Наш плотик не выдержал бы троих, поэтому Янка оставался в Риге. Мы с Гиртом легли на плот, оттолкнулись и, подождав, пока течением нас отнесет подальше от берега, стали сколь возможно бесшумнее выгребать к середине реки. По моим расчетам, нас должно было отнести к Кипсале, туда, где между островами дня три назад померещились мне штандарты драгун Боура, туда, где мой полк!
– Наконец! – шепнул Гирт. – Бог даст, еще до морозов успею добраться…
– Может, все-таки останешься с нами? – неведомо в который раз спросил я его. – Награду получишь за то, что мне помогал, в инфантерию возьмут.
– Нет, я – домой!
Я только головой покачал. Ему предлагают неслыханную для холопа фортуну, а он – домой!
– Ладно, как возьмем Ригу, я к тебе приеду. Ты ведь обещал медом угостить, – напомнил я, – да сильнее нажимай! От берега бы скорей оторваться…
– Сам нажимай, а то завертимся на одном месте! Гляди!
– Ах, бодлива мать, будь ты неладно!
Мы оттолкнули длинное бревно, которое крепко садануло наш плотик по борту.
– Ну-ка, навалимся! – скомандовал я. – Греби в лад, а то вообще в воду сковырнемся.
Плотик переваливался с волны на волну. Мы сели, чтобы грести было ловчей. И тут с бастиона нас заметили. Началась пальба.
Мы заторопились, но берег все еще оставался шагах в двухстах, а шведские мушкеты били куда дальше. Но, видно, не только я плохо рассчитал расстояние от берега до плота, но и они – стреляли с перелетом.
Выход у нас был лишь один.
– Прыгай в воду! – приказал я и сам соскользнул с плота.
– Я плавать не умею!
Об этом я не подумал – ведь Гирт вырос на берегу речушки, в которой и цыпленок не утонет. И отважился же через такую широкую реку со мной на плоту!
– Экая беда, прыгай в воду немедля, дурень, и за плот хватайся! Да прыгай же!..
Он все не решался. Я, высунувшись из воды по грудь, схватил его за руку и потащил к себе. Поблизости то и дело с плеском уходили в черную воду мушкетные тяжелые пули.
– Оставь меня, ничего со мной не случится! – сопротивлялся Гирт, и вдруг коротко вскрикнул и обмяк. Одновременно быстрая судорога, передернув его, ушла в меня и растаяла дрожью. Я понял – его-таки достала шведская пуля!
Гирт не двигался. Я попытался стащить его в воду, но он был тяжелее меня, и я чуть не опрокинул плот. Еле успел подхватить свой замотанный в парусину пакет с донесением. Некстати подумал – в конце октября вода должна быть куда холоднее…
– Гирт! – уже не надеясь на ответ, позвал я. – Гирт! Может, ты холода боишься! Вода совсем теплая. Ты наберись смелости и сползай.
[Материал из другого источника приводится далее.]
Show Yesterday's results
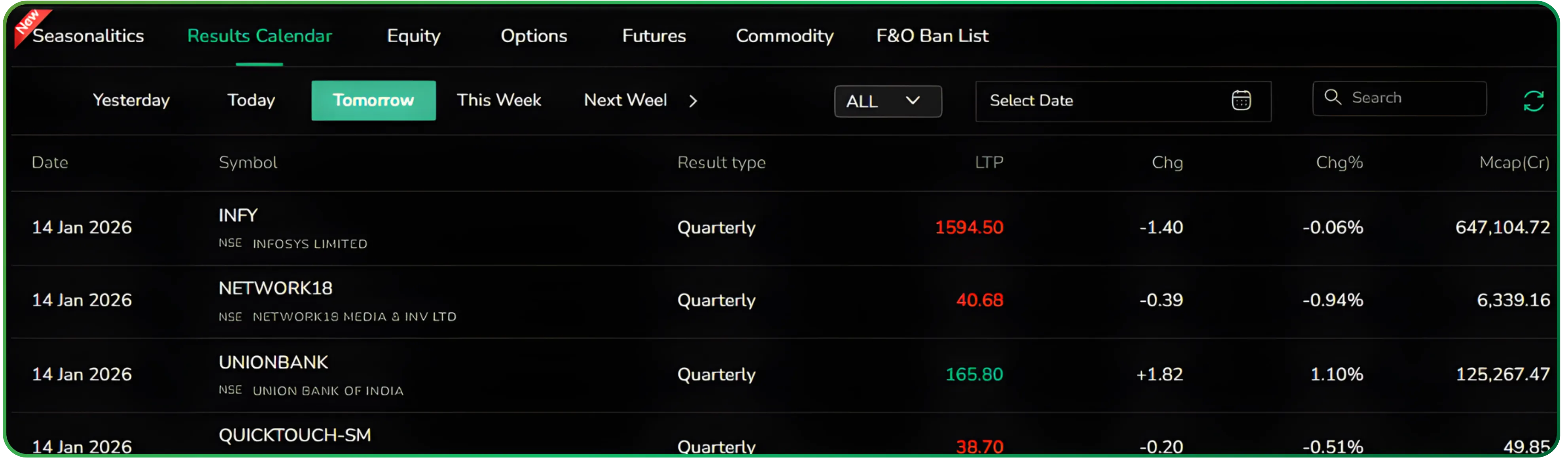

Он молчал. И я больше не сказал ни слова.
Уже светало, когда я нашарил ногами дно и, подтянув плот к берегу, увидел его спокойное и неподвижное лицо. Длинные светлые волосы шевелил ветер. Я пригладил их.
Надо бы снять с него сухую рубашку, подумал я, но вместо того оправил ее на Гиртовой груди…
Над башнями рижских церквей вставало солнце.
Как звезды среди ясна дня, горели пять золотых петухов.
Потом я стоял на берегу, в ивняке, дрожа на ветру, – выкручивая рубашку и штаны. Плот я спрятал в крошечном заливчике, чтобы, дойдя до наших, вернуться и похоронить Гирта как должно. Я и теперь сделал что мог – прикрыл лицо куском парусины, наломал веток, завалил ими плот.
Я стоял и смотрел туда, через реку. И тут я услышал в безупречной тишине то, что услышать сейчас никак не мог. Торжественный гул Домского собора я услышал. Стонущие скорбные звуки, которые извлекает знаменитый на всю Ригу органист Медер из дивного инструмента работы мастера Рааба… И власть этих звуков такова, что самые стены начинают гулко отзываться, и воздух вокруг полнится отголосками, и дрожь органных мехов тебя пронизывает насквозь, и эхом откликаются обступившие собор разноцветные домишки. А старый органист ударял пальцами по черным и пожелтевшим костяным клавишам, словно выталкивая из резных труб ввысь сгустки плача и стона – моего плача, моего стона, которые иначе вовеки бы не вырвались на волю…
Но звуки становились все глуше, все дальше. Я словно просыпался после мгновенного сна. И солнце светило мне в лицо, и я понял – вновь повезло, вновь уцелел!
А потом шел я вверх по течению, к Кобершанцу, на знакомый шум военного лагеря, пока не встретил патруль, немало сим удивленный – это были драгуны моего полка.
– Кто таков? – сурово спросил меня старший, Алешка Дементьев, потянув пистоль из седельной кобуры. А я с этим Алешкой не единожды, одним плащом укрывшись, у костра засыпал. Теперь же сидит он, гордый, на играющем коне, заломив треугольную шапочку, белым офицерским шарфом перехваченный, и смотрит свысока на мокрого и озябшего бородатого холопа, с грязной парусиной под мышкой.
– Кто таков?..
А я с лета русской речи не слыхивал!
– Алешка? Не узнал? Черт ты немазанный, мать твою так, и перетак, и еще раз так!..
– Андрюшка? Сгинь, бесовское наваждение!
Так и рухнул на меня Алешка со своего жеребца, и в плащ свой меня закутал, и велел одному из драгун коня мне уступить. А от его костоломного объятия у меня дух захватило. И он клял на все лады и шведов, и медлителя Шереметева, и меня, блудного кота, а я отвечал еще похлеще, и мы, пустив коней галопом, орали оба наперебой – лишь бы по-русски!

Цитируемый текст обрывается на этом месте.